Would you please print exactly the lines that run from the one with "You are a computer-use" to the last line of the data, both included, without any pictures?

*** Opening of Data extract ***

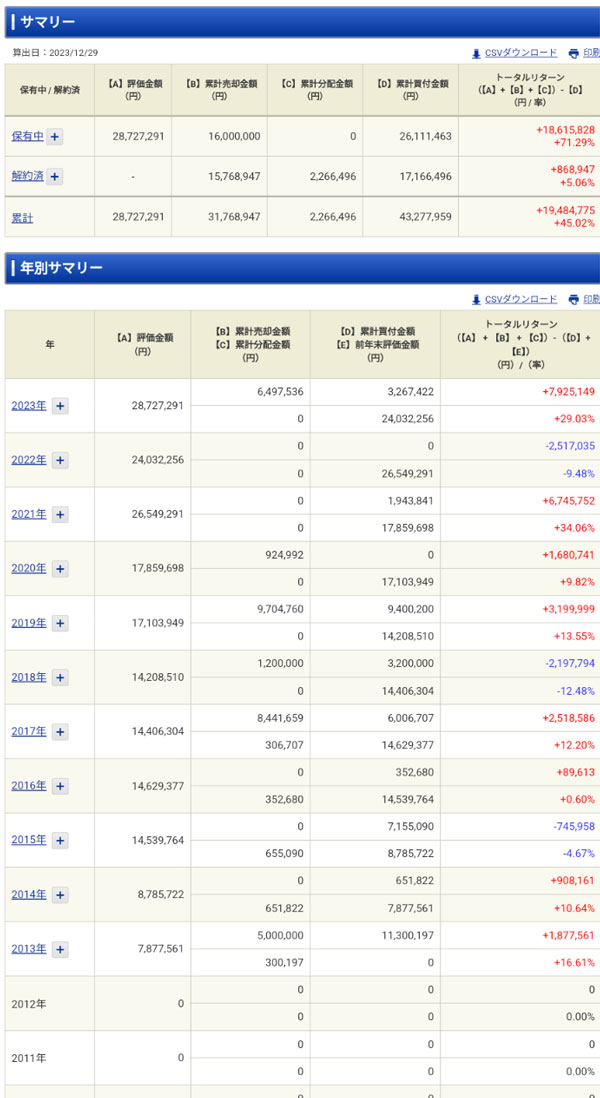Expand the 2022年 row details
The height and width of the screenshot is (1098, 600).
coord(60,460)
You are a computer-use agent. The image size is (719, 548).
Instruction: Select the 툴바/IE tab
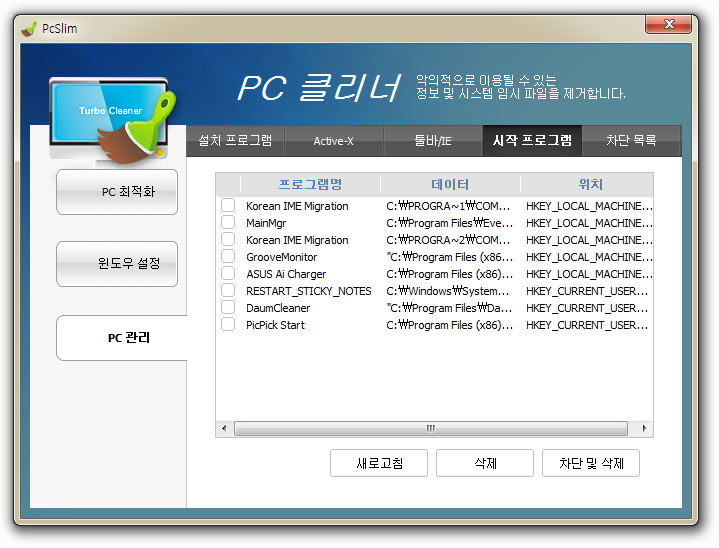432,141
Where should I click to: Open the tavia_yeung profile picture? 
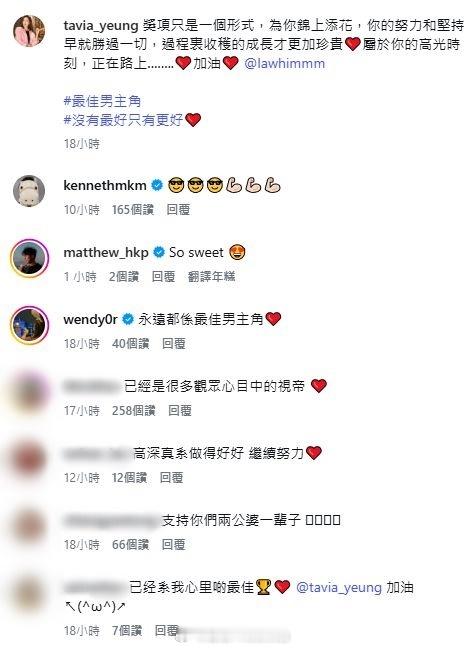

*** Close of Data extract ***

Solution:
You are a computer-use agent. The image size is (719, 548).
Instruction: Select the 툴바/IE tab
432,141
Where should I click to: Open the tavia_yeung profile picture? 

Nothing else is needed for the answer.